Saturday, July 29, 2017

Native Gardens at the Guthrie Theater

Native Gardens tells a deceptively simple story of mismatched neighbors that touches on topics from immigration and white privilege to local ecosystems and colonization. And it's funny!

Karen Zacarías's play is so new that the ink is still dry. After premiering in Cincinnati, the author and director (Blake Robison) came to the Guthrie to work on a script that will be the version that other theaters can license. And they should, because it's a winner.

In a posh neighborhood of Washington D.C., two houses stand right next to each other. One is meticulously kept, with an elaborate garden. The other looks worse for wear, with a dry and barren backyard. We meet the new residents of the fixer-upper: the very pregnant Ph.D. student Tania Del Valle (Jacqueline Correa) and her lawyer husband Pablo Del Valle (Dan Domingues). Both are excited by their new house--Tania to create a beautiful garden of native plantings and Pablo to have a home base from which he can work towards partner in his office.
Jacqueline Correa, Dan Domingues, Sally Wingert and Steve Hendrickson.
Photo by the incomparable Dan Norman.
Fantastic set by Joseph Tilford.
They are excited to meet their next door neighbors, the Butleys. Virginia (Sally Wingert), a retired defense contractor, and Frank (Steve Hendrickson), who works for "the Agency." Frank's great goal in life is to win the local gardening competition and obsessively cares for his pristine English garden. When Pablo and Tania plan a new fence to divide the yards, taking down the existing eyesore, they find that their property extends a few feet farther than they thought--directly through Frank's flower beds. Conflict ensues.

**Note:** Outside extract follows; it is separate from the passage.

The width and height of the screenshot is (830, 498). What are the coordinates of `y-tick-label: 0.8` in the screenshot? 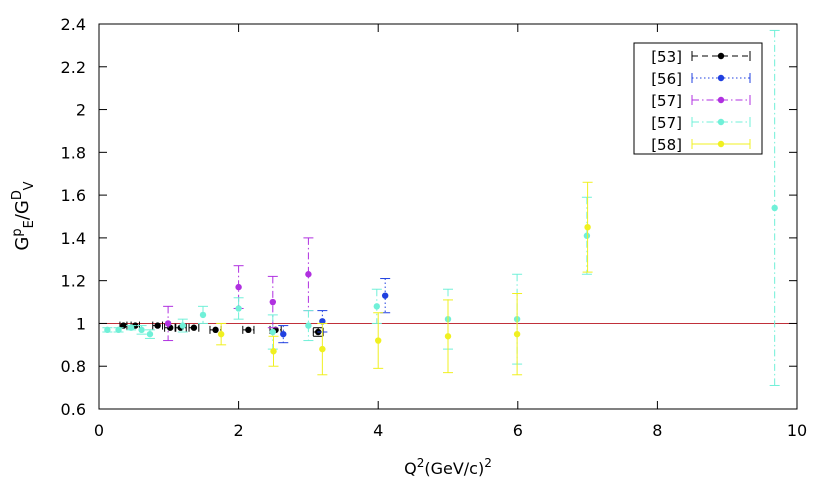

Jacqueline Correa, Dan Domingues. Photo by Dan Norman.
Contemporary dramas and comedies that involve neighbors and conflict are nothing new (see Detroit, God of Carnage), but the delight in Native Gardens is that it's not just hateful white people shouting at one another. For a play that runs a tight ninety minutes with no intermission, Native Gardens covers a lot of ground (hee hee). It's a play about identity and privilege, of Americanism (or North Americanism), land, and culture. But it does all this while still being dang funny.

Playwright Karen Zacarías, co-founder of the Latinx Theater Commons, has also written musicals (in addition to her plays) and you can hear the music in her writing. Her dialogue feels natural, but musically rhythmic and a treat to listen to, particularly when performed by such a great cast. Dan Dominguez and Jacqueline Correa create an endearing and charming (but certainly not perfect) couple, and Dominguez has fantastic comic timing. You can't ever go wrong with Sally Wingert as an uptight white lady, and Steve Hendrickson is in turns infuriating and pathetic as Frank. The landscape technicians who toil silently in the background (Reyna Rios, Pedro Juan Fonseca, Brandon J. Cayetano and Guillermo Zermano) provide a fantastic additional layer to the action, and even more realism and humor.

Steve Hendrickson, Sally Wingert, Jacqueline Correa,
Dan Domingues. Photo by Dan Norman.
Director Blake Robison, who came with the play from the Cincinnati Playhouse, hits the perfect tone with this play. So much of the audience at the Guthrie (particularly on opening night) has far more in common with the Butleys than the Del Valles, and Robison keeps the perfect edge on the humor so that the audience never tips over into identifying too much with the Butleys. It's a fine, fine line, but Robison and Zacarías do a gorgeous job with it, and I'm so pleased to have this hilarious and thought-provoking show at the Guthrie (through August 20!).